Furst, born in New York in 1941, wrote four novels in the late 1970s and early 1980s which weren’t particularly successful. Then in 1984 he was commissioned by Esquire magazine to write about a journey down the Danube. Inspired by the scenery and history of Eastern Europe, he conceived the complex spy thriller, Night Soldiers, published four years later in 1988. This was the first of a series of 12 historical espionage novels all set in Eastern and Central Europe during the dark days of the 1930s and on into the Second World War, which have cemented his reputation as one of the most intelligent and distinctive spy writers of our time.

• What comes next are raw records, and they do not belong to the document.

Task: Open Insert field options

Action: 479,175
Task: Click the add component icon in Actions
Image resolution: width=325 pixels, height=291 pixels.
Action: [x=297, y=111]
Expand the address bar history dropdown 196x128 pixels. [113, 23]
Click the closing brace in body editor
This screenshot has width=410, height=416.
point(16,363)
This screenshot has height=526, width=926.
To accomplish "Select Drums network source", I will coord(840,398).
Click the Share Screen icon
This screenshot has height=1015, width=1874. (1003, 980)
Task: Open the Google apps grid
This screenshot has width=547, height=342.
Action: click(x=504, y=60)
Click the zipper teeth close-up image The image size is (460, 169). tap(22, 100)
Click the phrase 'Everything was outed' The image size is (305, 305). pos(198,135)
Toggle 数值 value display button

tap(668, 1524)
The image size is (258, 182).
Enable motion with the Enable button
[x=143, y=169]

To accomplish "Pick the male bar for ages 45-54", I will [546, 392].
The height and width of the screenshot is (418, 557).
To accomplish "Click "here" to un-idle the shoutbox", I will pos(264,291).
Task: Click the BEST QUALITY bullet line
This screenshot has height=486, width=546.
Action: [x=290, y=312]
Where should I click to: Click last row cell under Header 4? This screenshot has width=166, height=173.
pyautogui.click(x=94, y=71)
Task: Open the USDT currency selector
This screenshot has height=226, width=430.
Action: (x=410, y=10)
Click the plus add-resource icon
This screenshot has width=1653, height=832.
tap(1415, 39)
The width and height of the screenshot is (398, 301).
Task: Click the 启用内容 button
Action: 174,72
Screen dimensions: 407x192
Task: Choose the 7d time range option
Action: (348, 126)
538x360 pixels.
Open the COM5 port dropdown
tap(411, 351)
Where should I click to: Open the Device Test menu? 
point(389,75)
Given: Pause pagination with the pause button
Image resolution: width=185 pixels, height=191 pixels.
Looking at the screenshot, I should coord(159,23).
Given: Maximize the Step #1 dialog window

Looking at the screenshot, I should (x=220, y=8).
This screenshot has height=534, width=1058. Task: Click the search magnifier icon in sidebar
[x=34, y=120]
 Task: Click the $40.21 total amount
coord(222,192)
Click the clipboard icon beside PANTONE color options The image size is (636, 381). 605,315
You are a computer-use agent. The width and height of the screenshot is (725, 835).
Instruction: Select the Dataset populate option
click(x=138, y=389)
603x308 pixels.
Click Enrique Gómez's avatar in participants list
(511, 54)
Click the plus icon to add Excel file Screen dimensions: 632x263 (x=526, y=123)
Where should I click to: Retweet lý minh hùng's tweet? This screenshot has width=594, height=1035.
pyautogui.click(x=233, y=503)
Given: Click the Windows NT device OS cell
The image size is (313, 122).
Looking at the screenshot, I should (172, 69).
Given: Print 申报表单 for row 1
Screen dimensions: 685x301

Night Soldiers is long, at 511 pages in the HarperCollins paperback. It is divided into five sections:

1. Levitsky’s Geese

It is 1934 and after his simple-minded brother, Nikko, is beaten to death by the village fascists, Bulgarian peasant Khristo Stoianev is recruited by a peripatetic Bolshevik talent-spotter, Antipin. He travels down the Danube with his minder, across the Black Sea and then up to Moscow where he joins a spy school run by the NKVD (precursor of the KGB) in Arbat Street. In his class are a number of other characters who reappear throughout the book: Colonel A.Y. Vonets aka Sascha (p.61/415), small intelligent Ilya Goldman, lanky Drazen Kulic, Kerenyi, the quiet Pole Josef Voluta.

After a training exercise in a deserted village in which the results were manipulated by the bosses, Kulic jokingly carves the text BF825 into the train carriage taking them back to Moscow – all it means is a made-up name Brotherhood Front and that unit 8 (his and Khristo’s unit) should have come first, unit 2 second and unit five third (p.88). It is a small joke, but it will resonate through the rest of the book, thousands of miles away and years later.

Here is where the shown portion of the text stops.